Did the frame specs seem fine to you?The total toe is a bit more than the Jeep JL spec, and the driver's side front wheel is pointing in, towards the right more than the passenger front wheel is pointing in towards the left.
The Thrust angle of -0.16 is in spec, but not as low as one might hope. The negative angle will cause the vehicle to crab to the right creating the need to counter steer left for compensation. To most people this would seem a lot like "pulling to the right".
If the Jeep is stock, there's not much you can do about the thrust angle, but the measurement can help explain what you are feeling.
The before Toe on the front driver side was way off, and while it was corrected it probably should have been corrected further.
This may be evidence that the tie rod or some other aspect of the steering fared a bit worse in the fender bender than was initially appraised.
You might ask the repair shop to review the specs and offer any insights regarding the tie rod's condition. Then ask them if they are able to set the toe so the adjustment will counteract the road crown rather than readily succumb to its influence.
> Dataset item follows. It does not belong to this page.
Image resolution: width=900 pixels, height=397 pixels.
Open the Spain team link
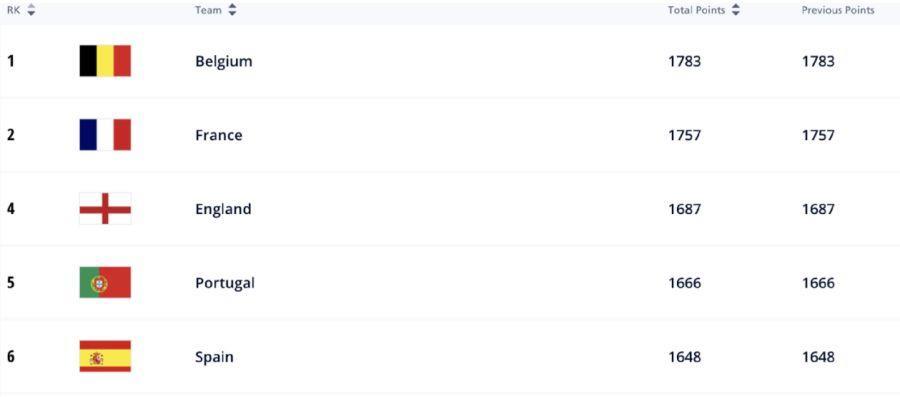214,357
Giving them the BOD, the steering wheel was probably off center and they adjusted the drag link to recenter.Upon further consideration I realize that the before and after "alignment" process documented on the print out likely amounted to a technician turning the steering wheel closer but not real close to the center.
Note that the total toe has not changed before and after. The change in relationship of the driver and passenger before and after toe settings is matched by the change in the "steer ahead".
In other words, they turned the steering wheel nearer to the center, and documented the "after" state.
I know the before "steer ahead" is highlighted in bright RED but it never occurred to me that someone would even bother to record alignment data without setting the steering wheel as near to center as possible, so I glossed over what should have seemed obvious.
If they had actually gotten the steering wheel dead center the toe would have been something like +0.13° driver and +0.14° passenger, which means that the toe settings are actually near to symmetrical, and I was wrong about the toe characteristic comments I made in the first post.
It is unlikely that there were any actual before/after adjustments made.
You'll find all sorts of recommendations for the "best" toe settings, but I think its safe to say that 0.13° toe in is heavy handed and will contribute to the front end following the crown.
For example; my 2020 JLU Rubicon is set at approximately 0.025° which is 1/32 inch and that setting works ok for me.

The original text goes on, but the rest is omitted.